I believe I may have witnessed a pivotal time in the infancy of a vibrant,
freedom-loving ally in the Middle East.

I did not see a civil war. I did not see the beginnings of a civil war. But
I did learn a thing or two about the "roots" of this civil war: Iraq's civil
war has been engineered, in no small part, from the comfort of a Baghdad
hotel room. It is catalyzed by minor exaggerations, partial facts, and
propagandistic suppressions. It will escalate, over time and across media,
as minor mistruths beget outright lies, until the truth itself begins to
change.

As our new Iraqi allies become discouraged by what they see in the world
news, and as they start losing hope, they may abandon their dreams once and
for all. Our media's dark prophecies will then have fulfilled themselves.
Then, and tragically, Iraqi and coalition pleas for "truth" may finally be
silenced.

6 comments:

Barry Dauphin said...

The writing is quite vivid. This would make for a very interesting movie.

Ed onWestSlope said...

dt
"What’s a few broken eggs when an omelet is still waiting to be prepared?"
Another planned meal which will resist digestion. It becomes very difficult to even discuss such rot. And yet it must be discussed and not ignored.

Anonymous said...

ed:

I love your name.

Syl said...

Frustration. Every muscle in my body is taught with tension. Watching C-Span who is running a panel on the articles of impeachment against Bush, hearing about the smoking gun of the Downing Street memo (rolling eyes), the lies in the case for war, the condoning of torture, blah blah blah blah blah.

Had to turn it off.

Camer here to tell everyone on the right to watch these things and the danger the Democrats pose if they take over the House and to VOTE in Novemeber instead of sitting on hands because some are irritated with petty matters about Bush.

And read this.

It's beyond depressing. The Iraqi people are REAL people with REAL hopes, aspirations, and lives. We have given them a gift and they're learning how to use it.

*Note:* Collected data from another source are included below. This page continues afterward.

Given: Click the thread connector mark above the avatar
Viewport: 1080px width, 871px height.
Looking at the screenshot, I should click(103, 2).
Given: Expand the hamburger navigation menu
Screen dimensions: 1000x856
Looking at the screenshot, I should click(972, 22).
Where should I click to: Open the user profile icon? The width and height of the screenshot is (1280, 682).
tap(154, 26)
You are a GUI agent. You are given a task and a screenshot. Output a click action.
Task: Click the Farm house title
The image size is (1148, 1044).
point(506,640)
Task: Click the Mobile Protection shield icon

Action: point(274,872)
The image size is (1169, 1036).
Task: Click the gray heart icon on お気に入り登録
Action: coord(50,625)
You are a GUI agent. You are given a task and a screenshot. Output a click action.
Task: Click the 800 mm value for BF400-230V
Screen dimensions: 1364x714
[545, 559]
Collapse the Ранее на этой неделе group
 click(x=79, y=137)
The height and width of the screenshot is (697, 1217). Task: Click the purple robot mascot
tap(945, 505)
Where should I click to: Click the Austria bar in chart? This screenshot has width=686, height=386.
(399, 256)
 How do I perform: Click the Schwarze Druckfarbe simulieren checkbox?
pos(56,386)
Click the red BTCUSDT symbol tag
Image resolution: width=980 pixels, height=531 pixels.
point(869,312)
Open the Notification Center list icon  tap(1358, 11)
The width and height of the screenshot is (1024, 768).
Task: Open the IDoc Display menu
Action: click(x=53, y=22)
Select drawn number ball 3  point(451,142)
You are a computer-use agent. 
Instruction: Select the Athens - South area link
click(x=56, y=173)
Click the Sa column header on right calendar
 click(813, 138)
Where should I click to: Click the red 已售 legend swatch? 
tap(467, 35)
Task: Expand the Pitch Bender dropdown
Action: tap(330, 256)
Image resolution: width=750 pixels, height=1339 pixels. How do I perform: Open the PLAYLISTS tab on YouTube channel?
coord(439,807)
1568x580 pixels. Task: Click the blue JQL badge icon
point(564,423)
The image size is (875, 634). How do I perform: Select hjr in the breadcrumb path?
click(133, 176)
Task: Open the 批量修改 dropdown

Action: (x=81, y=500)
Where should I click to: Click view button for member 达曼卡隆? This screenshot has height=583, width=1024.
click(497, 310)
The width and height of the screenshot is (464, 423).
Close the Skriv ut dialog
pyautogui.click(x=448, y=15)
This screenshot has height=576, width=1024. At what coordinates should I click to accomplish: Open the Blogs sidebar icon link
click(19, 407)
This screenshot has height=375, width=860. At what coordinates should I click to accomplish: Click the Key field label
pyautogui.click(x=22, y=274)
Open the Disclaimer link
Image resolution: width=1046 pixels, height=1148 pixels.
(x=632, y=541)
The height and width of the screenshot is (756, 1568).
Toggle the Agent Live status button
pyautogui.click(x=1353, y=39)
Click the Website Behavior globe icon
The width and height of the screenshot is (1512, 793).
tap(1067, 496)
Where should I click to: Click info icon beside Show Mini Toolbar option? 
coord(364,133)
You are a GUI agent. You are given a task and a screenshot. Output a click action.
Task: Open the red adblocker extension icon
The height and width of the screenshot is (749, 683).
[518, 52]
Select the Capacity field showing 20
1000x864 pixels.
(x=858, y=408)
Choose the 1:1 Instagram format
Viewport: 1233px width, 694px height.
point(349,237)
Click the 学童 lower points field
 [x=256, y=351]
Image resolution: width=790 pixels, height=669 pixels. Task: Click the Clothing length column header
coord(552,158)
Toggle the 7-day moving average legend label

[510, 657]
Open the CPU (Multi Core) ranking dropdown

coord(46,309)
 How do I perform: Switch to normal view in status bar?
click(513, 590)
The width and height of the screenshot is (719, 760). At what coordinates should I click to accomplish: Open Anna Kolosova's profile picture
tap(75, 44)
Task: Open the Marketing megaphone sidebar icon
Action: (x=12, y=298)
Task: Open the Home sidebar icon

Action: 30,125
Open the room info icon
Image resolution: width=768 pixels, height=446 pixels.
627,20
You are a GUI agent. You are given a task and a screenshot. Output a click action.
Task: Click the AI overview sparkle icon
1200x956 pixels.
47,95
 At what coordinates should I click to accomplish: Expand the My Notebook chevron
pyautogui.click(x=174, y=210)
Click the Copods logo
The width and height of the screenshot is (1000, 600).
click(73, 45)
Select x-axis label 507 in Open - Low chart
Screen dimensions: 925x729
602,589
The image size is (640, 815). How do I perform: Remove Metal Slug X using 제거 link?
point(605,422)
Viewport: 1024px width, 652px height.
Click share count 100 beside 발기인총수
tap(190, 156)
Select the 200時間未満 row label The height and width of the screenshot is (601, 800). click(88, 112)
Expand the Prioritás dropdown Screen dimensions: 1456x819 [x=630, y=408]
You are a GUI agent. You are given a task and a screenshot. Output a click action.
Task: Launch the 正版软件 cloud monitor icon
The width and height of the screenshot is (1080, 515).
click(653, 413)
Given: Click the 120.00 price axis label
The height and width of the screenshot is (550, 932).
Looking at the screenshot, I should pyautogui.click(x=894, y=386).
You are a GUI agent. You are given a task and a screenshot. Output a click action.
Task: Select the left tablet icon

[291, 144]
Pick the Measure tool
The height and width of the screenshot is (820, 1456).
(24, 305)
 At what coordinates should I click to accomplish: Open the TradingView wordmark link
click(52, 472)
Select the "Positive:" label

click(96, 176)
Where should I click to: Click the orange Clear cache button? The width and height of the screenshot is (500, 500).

And the Democrats and the Left simply spit on them.

Syl said...

We are failing, you know.

Perhaps instead of shunning the Left we should adopt their tactic of identifying victim groups and start showing everyone how the Left is hurting the Iraqi people. Iraqis are victims of Bush hatred.

Bush himself would say he doesn't care what is said about him, but leave the Iraqi people out of it.

Thought Criminal said...

I love the idea of a Bush impeachment.

President Cheney.

I can hear the moonbat skulls exploding when they finally realize what they've done.